28/07/2014

FCA Fines Lloyds Banking Group £105m

Lloyds Banking Group has been fined £105m for serious misconduct relating to the Special Liquidity Scheme (SLS), the Repo Rate benchmark and the London Interbank Offered Rate (LIBOR).

£70m of the fine relates to attempts to manipulate the fees payable to the Bank of England for the firms' participation in the SLS, a taxpayer-backed government scheme designed to support the UK’s banks during the financial crisis.

The £105m total fine by the Financial Conduct Authority (FCA) is the joint third highest ever imposed by the FCA or its predecessor, the Financial Services Authority, and the seventh penalty for LIBOR-related failures.

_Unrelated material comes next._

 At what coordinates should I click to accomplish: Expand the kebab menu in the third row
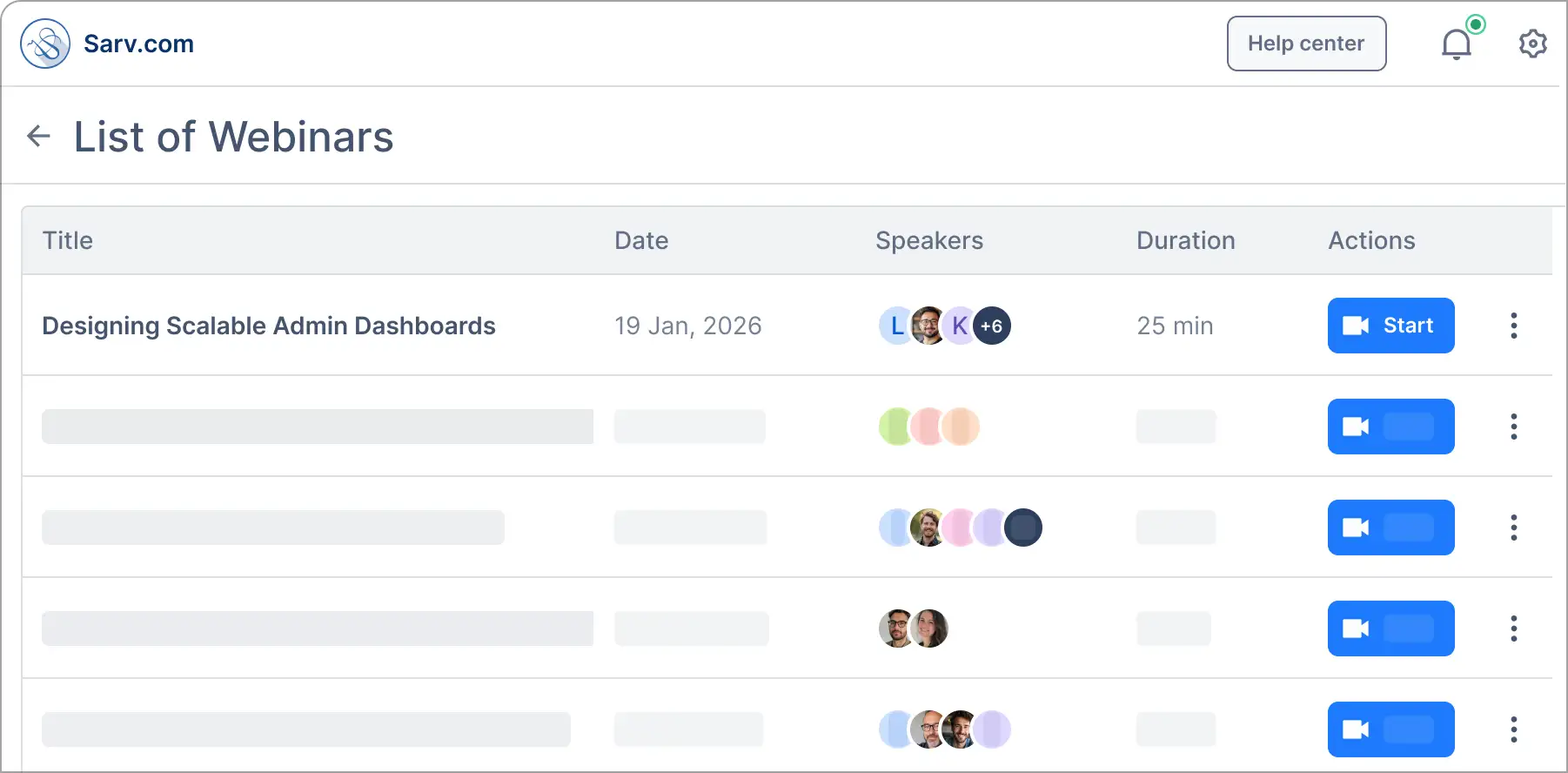[1514, 528]
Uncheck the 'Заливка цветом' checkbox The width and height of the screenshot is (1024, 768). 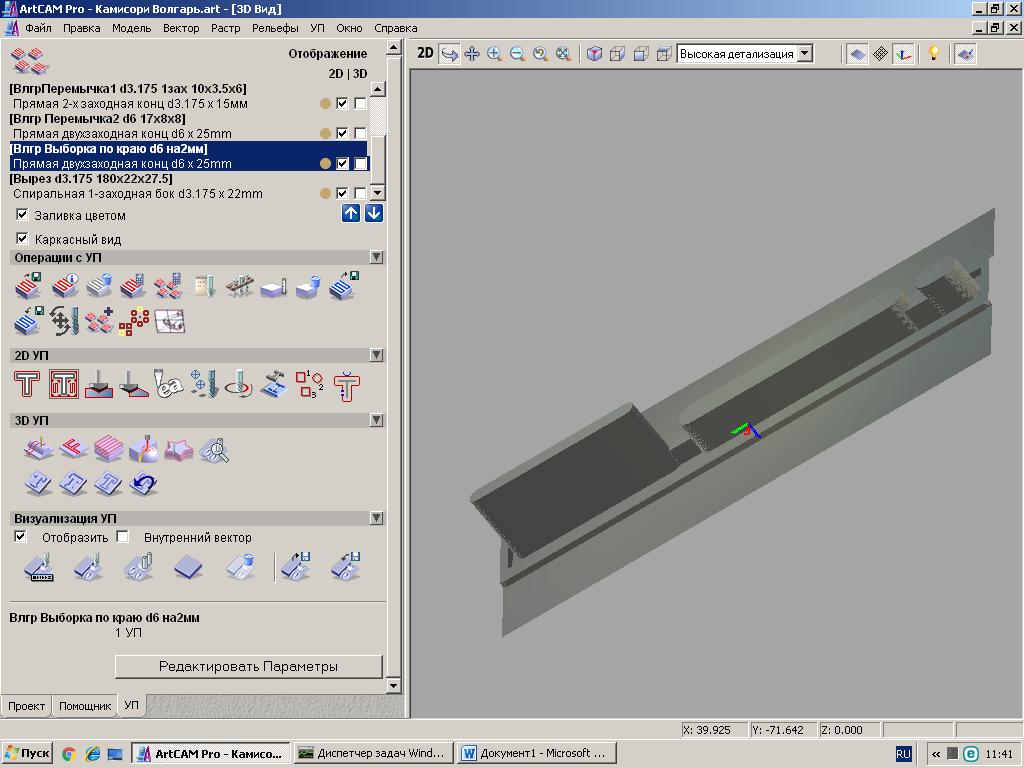click(x=22, y=215)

Whilst the firms' LIBOR-related misconduct is similar in many ways to that of other financial institutions, the manipulation of the Repo Rate benchmark in order to reduce the firms' SLS fees is misconduct of a type that has not been seen in previous LIBOR cases.

Tracey McDermott, the FCA's director of enforcement and financial crime, said: "The firms were a significant beneficiary of financial assistance from the Bank of England through the SLS. Colluding to benefit the firms at the expense, ultimately, of the UK taxpayer was unacceptable. This falls well short of the standards the FCA and the market is entitled to expect from regulated firms.

"The abuse of the SLS is a novel feature of this case but the underlying conduct and the underlying failings - to identify, mitigate and monitor for obvious risks - are not new.

"If trust in financial services is to be restored then market participants need to ensure they are learning the lessons from, and avoiding the mistakes of, their peers. Our enforcement actions are an important source of information to help them do this."